Extreme heat and wildfire smoke can individually pose health risks, but a recent study suggests that when combined, their impact on the human body becomes even more dangerous. Published in the journal Science Advances, the study highlights how climate change is exacerbating both hazards, particularly in California. The research reveals that the combined harm of extreme heat and inhaling wildfire smoke leads to increased hospitalizations, disproportionately affecting low-income communities and marginalized racial and ethnic groups.
The reasons for this disproportionate impact are multifaceted and complex, as outlined by the authors from the Scripps Institution of Oceanography at the University of California, San Diego and the UCLA Fielding School of Public Health. Structural racism, discriminatory practices, lack of medical insurance, less understanding of the health implications, and a higher prevalence of multiple underlying health conditions contribute to these disparities.
Additionally, the infrastructure, surrounding environment, and available resources play a role in determining the level of vulnerability to these combined hazards. Homes and workplaces with air conditioning, neighborhoods with ample tree canopy cover, and buildings that filter smoke from wildfires provide better protection against extreme heat. Areas with access to cooling centers, such as libraries, also offer additional safeguards.
Tarik Benmarhnia, a study author and climate change epidemiologist at UC San Diego, emphasizes that even individuals who are highly susceptible to the health impacts of extreme heat and wildfire smoke can mitigate their risks if they have access to social services and amenities. However, those living in remote areas with limited resources may face more significant challenges and experience higher rates of hospitalizations and emergency room visits.
Experts caution that as climate change continues to worsen extreme weather events, such as heat waves and wildfires, the frequency and intensity of these hazards occurring simultaneously will increase. While the study focused on California, similar patterns are likely to be found in other parts of the western United States, including Oregon and Washington state, as well as regions with Mediterranean climates, such as parts of Canada.
To conduct their research, the scientists analyzed health records from nearly 1,000 ZIP codes covering most of California's population, focusing on episodes of extreme heat and toxic air from wildfires between 2006 and 2019. They discovered a 7% increase in hospitalizations for cardiorespiratory issues on days when both conditions were present. Moreover, these hospitalizations were even higher in ZIP codes with higher rates of poverty, nonwhite populations, dense living conditions, and lack of access to healthcare.
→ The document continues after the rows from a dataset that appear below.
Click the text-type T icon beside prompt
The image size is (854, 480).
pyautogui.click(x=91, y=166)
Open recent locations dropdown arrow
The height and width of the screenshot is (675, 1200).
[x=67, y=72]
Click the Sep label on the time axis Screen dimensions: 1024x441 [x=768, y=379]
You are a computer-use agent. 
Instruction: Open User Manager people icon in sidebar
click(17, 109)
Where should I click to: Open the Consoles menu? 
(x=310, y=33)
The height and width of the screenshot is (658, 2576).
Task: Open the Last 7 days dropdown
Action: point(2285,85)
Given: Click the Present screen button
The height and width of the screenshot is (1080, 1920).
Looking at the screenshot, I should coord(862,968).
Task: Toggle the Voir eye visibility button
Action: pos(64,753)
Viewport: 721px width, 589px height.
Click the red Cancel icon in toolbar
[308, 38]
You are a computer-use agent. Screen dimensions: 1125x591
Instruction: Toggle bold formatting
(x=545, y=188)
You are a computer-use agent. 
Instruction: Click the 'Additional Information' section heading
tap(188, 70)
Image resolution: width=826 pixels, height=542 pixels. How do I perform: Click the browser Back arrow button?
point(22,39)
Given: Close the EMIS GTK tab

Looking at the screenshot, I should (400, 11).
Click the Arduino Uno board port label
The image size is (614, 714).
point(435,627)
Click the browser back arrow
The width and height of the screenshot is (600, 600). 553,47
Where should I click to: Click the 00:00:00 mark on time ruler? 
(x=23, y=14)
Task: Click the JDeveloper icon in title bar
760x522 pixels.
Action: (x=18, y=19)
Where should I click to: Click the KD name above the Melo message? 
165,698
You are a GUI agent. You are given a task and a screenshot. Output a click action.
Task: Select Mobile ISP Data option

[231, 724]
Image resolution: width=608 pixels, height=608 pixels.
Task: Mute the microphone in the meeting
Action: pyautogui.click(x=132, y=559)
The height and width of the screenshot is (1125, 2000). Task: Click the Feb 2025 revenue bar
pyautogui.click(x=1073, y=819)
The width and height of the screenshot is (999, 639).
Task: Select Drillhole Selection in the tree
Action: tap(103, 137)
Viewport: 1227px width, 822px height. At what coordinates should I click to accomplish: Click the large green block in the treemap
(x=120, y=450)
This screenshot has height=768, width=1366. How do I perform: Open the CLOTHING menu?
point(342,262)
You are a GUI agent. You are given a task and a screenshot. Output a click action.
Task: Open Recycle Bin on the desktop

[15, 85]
Certain regions in California, such as the Central Valley agricultural area and the state's northern mountains, experience a higher incidence of both extreme heat and wildfires, primarily driven by increased forest fires in the surrounding mountains. Residents in the Central Valley are particularly vulnerable due to their outdoor work and increased exposure to environmental hazards, such as pesticides.
In addition to the immediate health risks, hospitalizations have severe consequences, including lost work or school hours and hefty medical bills. During extremely hot days, the human body struggles to cool itself through sweating, leading to dehydration. This, in turn, forces the heart to beat faster, resulting in elevated blood pressure, which can be dangerous, especially for individuals with cardiovascular diseases or dehydration.
When it comes to smoke inhalation from wildfires, particles can easily enter the respiratory system and even the bloodstream, causing inflammation and exacerbating cardiovascular regulation issues. This creates a snowball effect, increasing the risk of heart attacks and other long-term health problems.
A 2022 study conducted by the University of Southern California found that the risk of death significantly increased on days when extreme heat and air pollution coincided. During heatwaves, the likelihood of death rose by 6.1%, while extreme air pollution increased the risk by 5%. However, when both occurred simultaneously, the threat skyrocketed to 21%.
Dr. Catharina Giudice, an emergency physician and fellow at the Harvard T.H. Chan School of Public Health, who was not involved in the study, has observed an uptick in emergency room visits from patients with various health conditions on extremely hot days. Similarly, during wildfire events, more individuals with exacerbated respiratory diseases, such as asthma, sought medical care. Dr. Giudice emphasizes the heightened vulnerability of low-income and minority communities to the effects of climate change.
The study's authors suggest that issuing joint warnings for extreme heat and toxic air earlier, rather than separate advisories from agencies like the National Weather Service and local air quality districts, could be beneficial in addressing the compound exposure and protecting vulnerable communities.
As the frequency and intensity of extreme heat and wildfires continue to increase under the influence of climate change, it is crucial to prioritize the needs of marginalized communities and implement comprehensive strategies to mitigate the health risks associated with these combined hazards. Furthermore, addressing the underlying structural and societal factors that contribute to these disparities will be essential in achieving health equity in the face of a changing climate.